The purpose of this study was to investigate the acute effects of endurance exercise (END; 65% V̇O2peak for 60 min) and high-intensity interval exercise (HIE; four 30 s Wingates separated by 4.5 min of active rest) on cardiorespiratory, hormonal, and subjective appetite measures that may account for the previously reported superior fat loss with low volume HIE compared with END. Recreationally active males (n = 18) completed END, HIE, and control (CON) protocols. On each test day, cardiorespiratory measures including oxygen uptake (V̇O2), respiratory exchange ratio (RER), and heart rate were recorded and blood samples were obtained at baseline (BSL), 60 min after exercise, and 180 min after exercise (equivalent times for CON).
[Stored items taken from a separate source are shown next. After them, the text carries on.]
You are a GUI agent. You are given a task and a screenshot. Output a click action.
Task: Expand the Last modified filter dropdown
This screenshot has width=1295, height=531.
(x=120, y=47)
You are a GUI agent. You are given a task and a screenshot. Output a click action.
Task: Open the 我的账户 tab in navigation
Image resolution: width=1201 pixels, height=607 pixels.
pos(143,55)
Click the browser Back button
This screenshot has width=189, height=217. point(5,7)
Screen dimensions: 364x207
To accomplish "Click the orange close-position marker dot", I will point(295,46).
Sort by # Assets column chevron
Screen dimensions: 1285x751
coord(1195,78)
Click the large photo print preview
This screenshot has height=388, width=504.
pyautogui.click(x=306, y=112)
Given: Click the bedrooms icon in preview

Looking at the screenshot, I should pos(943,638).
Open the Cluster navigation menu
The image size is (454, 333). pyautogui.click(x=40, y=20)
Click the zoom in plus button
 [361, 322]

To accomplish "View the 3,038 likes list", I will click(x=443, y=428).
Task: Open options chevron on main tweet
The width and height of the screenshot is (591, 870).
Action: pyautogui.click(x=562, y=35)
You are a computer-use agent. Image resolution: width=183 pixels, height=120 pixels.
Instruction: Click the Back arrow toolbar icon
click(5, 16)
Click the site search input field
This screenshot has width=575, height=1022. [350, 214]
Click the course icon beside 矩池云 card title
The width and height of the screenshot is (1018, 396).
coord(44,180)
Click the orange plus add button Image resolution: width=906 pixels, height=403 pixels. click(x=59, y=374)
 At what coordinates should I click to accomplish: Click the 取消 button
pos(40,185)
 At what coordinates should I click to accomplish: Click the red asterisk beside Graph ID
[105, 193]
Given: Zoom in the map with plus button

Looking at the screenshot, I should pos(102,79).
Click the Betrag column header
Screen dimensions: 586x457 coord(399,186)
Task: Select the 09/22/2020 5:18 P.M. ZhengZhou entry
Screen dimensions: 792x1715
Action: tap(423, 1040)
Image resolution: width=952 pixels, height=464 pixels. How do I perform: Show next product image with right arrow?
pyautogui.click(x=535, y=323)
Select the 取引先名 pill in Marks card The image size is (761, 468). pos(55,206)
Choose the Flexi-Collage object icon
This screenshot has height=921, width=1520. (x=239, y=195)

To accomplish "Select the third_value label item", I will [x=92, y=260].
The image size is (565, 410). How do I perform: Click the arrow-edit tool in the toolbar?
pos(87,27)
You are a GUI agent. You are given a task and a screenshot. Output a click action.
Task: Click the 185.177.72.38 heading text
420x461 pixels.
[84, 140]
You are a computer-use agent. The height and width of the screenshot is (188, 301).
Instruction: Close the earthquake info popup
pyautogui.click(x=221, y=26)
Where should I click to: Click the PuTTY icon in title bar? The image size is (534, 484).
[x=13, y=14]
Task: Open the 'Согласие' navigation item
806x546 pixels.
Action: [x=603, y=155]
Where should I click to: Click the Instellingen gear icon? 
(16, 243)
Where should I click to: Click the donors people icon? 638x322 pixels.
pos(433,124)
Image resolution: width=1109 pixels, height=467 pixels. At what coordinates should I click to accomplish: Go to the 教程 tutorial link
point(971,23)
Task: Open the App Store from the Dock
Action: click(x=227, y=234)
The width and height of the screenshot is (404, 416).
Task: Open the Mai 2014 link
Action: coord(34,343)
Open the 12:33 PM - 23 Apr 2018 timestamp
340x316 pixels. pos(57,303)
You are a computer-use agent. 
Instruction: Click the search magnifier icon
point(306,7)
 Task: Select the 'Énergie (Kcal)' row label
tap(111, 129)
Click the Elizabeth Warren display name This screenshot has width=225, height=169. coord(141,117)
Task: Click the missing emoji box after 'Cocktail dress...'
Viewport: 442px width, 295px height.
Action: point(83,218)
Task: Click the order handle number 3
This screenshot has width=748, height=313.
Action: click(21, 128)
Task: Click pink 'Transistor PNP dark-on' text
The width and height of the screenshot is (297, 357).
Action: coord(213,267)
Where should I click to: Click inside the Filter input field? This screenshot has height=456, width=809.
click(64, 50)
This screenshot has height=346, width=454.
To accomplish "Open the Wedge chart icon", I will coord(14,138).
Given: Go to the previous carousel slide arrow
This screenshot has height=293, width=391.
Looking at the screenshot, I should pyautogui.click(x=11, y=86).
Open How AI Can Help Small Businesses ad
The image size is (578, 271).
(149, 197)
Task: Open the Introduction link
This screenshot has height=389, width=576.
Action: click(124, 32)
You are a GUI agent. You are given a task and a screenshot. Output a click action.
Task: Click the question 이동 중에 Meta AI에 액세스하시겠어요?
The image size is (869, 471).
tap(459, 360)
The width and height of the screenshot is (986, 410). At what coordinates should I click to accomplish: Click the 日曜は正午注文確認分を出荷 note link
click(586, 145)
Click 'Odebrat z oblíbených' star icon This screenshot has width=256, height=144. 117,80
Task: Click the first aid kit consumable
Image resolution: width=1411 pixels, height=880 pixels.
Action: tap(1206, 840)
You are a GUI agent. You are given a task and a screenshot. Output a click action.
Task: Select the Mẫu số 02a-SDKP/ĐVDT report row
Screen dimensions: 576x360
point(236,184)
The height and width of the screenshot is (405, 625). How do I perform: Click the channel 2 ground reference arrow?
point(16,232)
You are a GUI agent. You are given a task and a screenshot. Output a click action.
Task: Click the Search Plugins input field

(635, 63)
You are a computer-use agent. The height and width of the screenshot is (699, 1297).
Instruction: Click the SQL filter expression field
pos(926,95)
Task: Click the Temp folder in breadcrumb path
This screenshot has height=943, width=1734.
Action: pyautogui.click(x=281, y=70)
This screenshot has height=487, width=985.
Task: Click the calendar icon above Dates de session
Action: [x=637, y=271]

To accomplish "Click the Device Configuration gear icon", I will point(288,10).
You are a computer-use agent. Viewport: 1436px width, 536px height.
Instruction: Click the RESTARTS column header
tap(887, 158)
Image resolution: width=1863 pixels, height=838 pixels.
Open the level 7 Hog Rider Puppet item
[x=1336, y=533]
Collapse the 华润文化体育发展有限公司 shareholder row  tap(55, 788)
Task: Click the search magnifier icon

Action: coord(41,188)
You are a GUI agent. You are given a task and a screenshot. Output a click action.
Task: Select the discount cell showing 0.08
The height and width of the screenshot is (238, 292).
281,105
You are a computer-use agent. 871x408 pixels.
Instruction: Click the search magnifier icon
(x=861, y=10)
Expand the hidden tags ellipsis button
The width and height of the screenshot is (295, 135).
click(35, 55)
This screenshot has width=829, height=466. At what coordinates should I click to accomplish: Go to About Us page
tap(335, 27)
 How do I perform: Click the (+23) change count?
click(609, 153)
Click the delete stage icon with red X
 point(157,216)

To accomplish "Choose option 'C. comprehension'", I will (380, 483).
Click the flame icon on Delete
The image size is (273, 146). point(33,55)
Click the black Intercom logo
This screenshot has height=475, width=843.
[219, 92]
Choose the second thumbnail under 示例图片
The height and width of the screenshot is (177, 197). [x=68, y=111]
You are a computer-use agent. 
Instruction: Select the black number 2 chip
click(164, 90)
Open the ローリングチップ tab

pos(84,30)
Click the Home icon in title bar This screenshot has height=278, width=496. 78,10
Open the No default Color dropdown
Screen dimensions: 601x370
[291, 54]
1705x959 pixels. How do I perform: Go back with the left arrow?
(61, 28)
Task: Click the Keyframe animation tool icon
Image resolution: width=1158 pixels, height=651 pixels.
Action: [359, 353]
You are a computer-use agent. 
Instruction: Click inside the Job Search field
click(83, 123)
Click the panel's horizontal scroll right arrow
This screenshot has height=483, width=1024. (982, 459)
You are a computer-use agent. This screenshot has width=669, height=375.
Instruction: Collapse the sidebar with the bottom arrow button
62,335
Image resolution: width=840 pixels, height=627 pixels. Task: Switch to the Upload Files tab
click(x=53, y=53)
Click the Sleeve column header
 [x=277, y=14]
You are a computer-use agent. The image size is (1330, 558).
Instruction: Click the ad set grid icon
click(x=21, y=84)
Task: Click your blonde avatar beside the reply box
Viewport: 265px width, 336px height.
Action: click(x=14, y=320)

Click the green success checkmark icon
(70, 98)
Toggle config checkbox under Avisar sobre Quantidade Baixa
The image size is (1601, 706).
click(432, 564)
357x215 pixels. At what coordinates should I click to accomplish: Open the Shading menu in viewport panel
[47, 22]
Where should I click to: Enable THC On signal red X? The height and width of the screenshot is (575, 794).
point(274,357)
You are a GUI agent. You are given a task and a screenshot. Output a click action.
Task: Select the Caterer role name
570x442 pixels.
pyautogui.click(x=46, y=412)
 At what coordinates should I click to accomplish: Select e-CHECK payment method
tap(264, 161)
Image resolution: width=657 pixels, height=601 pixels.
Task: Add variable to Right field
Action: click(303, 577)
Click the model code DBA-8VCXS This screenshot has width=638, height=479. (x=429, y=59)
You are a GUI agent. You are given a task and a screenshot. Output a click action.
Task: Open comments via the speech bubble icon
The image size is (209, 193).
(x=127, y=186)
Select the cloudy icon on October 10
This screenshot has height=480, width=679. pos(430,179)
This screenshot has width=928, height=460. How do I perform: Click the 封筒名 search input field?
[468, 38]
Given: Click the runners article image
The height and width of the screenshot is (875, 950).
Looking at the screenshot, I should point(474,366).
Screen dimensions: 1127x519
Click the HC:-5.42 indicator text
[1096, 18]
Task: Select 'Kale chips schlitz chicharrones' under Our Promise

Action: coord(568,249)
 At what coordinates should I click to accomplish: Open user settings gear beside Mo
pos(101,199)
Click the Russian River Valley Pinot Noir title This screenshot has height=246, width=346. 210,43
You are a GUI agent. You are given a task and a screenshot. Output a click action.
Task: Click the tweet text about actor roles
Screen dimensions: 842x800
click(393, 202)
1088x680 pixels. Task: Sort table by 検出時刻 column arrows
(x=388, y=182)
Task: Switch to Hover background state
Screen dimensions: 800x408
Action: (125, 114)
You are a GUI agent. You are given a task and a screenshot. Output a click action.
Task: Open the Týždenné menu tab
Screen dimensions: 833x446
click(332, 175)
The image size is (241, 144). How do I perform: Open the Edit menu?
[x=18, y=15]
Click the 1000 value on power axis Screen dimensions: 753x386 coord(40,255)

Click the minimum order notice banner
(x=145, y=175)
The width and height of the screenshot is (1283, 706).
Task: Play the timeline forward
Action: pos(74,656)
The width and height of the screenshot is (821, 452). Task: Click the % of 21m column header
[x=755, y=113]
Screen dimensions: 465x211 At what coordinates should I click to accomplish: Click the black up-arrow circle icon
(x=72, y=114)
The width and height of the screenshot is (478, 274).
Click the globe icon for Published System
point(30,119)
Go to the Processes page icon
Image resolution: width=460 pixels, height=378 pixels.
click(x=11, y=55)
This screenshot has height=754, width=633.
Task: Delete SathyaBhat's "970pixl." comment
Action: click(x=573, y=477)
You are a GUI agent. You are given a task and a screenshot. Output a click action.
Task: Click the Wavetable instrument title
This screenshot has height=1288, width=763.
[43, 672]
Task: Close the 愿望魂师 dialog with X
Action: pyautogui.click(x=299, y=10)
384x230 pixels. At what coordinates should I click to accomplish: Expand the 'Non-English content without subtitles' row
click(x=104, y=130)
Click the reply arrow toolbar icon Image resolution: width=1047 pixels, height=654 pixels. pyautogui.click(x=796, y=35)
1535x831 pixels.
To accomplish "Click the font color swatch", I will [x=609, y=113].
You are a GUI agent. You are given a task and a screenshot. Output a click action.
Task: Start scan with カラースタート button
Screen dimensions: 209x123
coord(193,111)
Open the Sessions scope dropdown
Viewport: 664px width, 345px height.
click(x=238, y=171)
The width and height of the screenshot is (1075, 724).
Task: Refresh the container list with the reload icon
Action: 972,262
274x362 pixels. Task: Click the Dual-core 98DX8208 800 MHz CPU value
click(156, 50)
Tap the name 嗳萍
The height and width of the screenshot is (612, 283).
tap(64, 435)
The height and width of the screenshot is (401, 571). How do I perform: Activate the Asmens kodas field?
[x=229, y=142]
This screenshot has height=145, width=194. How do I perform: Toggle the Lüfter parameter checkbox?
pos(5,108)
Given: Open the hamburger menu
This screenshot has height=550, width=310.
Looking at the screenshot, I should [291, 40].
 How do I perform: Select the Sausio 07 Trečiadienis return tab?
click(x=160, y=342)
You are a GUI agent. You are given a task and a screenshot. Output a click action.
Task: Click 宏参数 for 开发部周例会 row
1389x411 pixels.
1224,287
Subjective measures of appetite (hunger, fullness, nausea, and prospective consumption) were assessed using visual analogue scales, administered at BSL, 0, 60, 120, and 180 min after exercise. No significant differences in excess postexercise oxygen consumption (EPOC) were observed between conditions. RER was significantly (P < 0.05) depressed in HIE compared with CON at 60 min after exercise, yet estimates of total fat oxidation over CON were not different between HIE and END. No differences in plasma adiponectin concentrations between protocols or time points were present. Epinephrine and norepinephrine were significantly (P < 0.05) elevated immediately after exercise in HIE compared with CON. Several subjective measures of appetite were significantly (P < 0.05) depressed immediately following HIE. Our data indicate that increases in EPOC or fat oxidation following HIE appear unlikely to contribute to the reported superior fat loss compared with END.

PMID:
24195624
DOI:
10.1139/apnm-2013-0101
[Indexed for MEDLINE]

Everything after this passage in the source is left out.